> **Data excerpts**:
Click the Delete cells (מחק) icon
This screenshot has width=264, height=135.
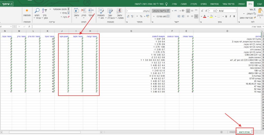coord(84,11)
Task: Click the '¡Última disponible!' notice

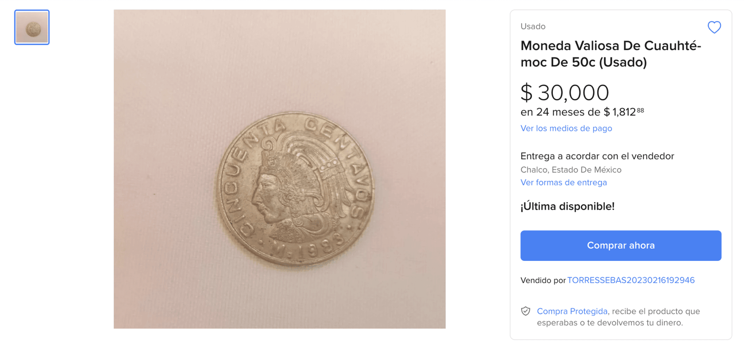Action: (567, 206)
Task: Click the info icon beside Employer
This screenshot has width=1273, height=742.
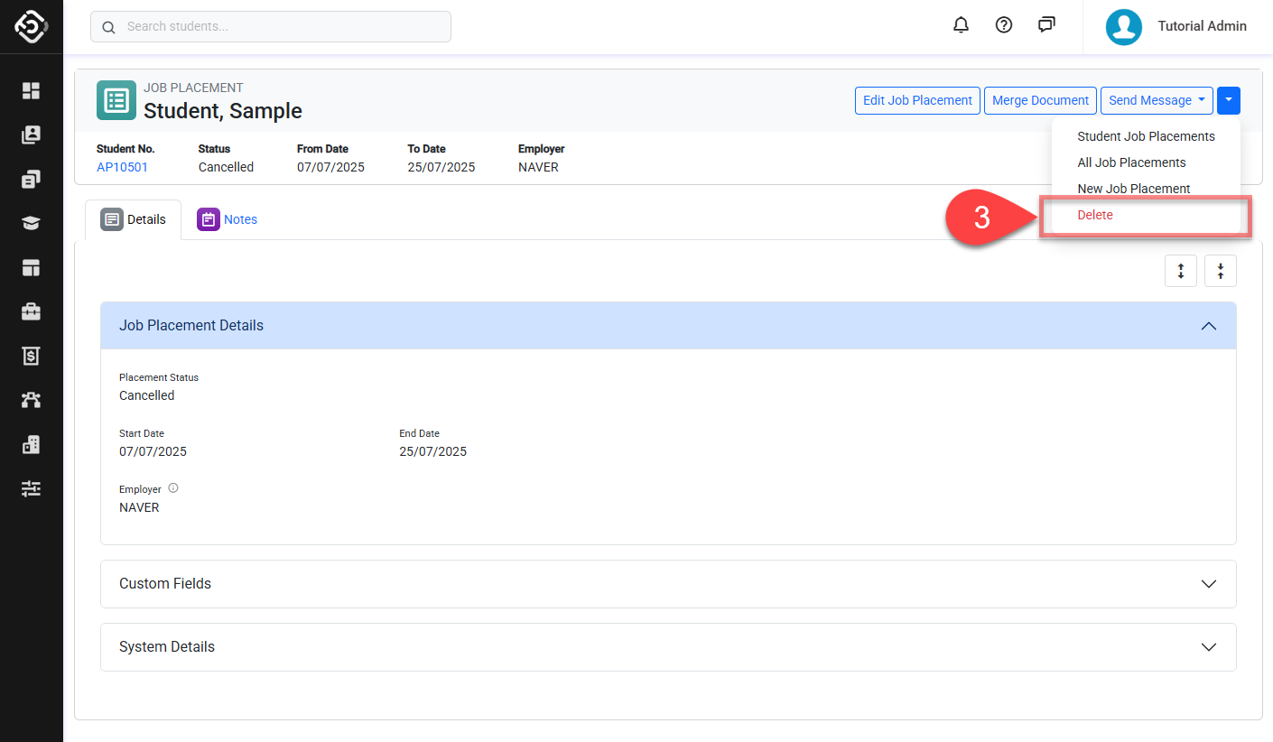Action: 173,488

--

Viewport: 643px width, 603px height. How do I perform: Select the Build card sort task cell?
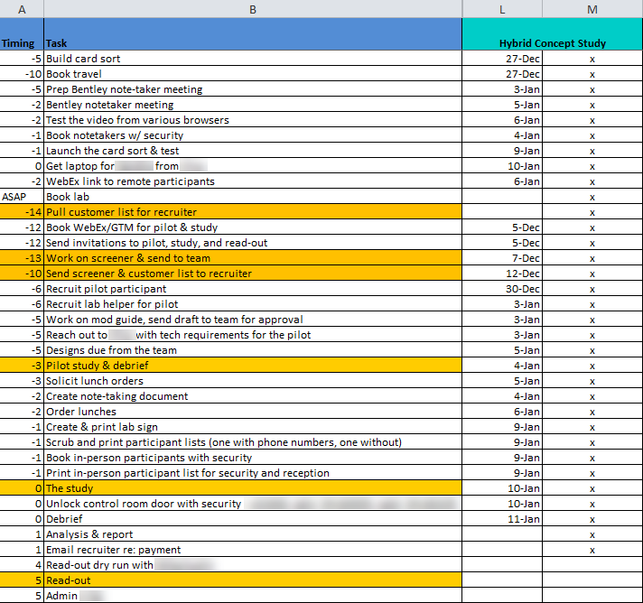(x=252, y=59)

> **Instructions to follow**: The expected result is every line from the material above that includes "icon".

> **Solution to the exercise**:
Click the Delete cells (מחק) icon
Task: Click the info icon beside Employer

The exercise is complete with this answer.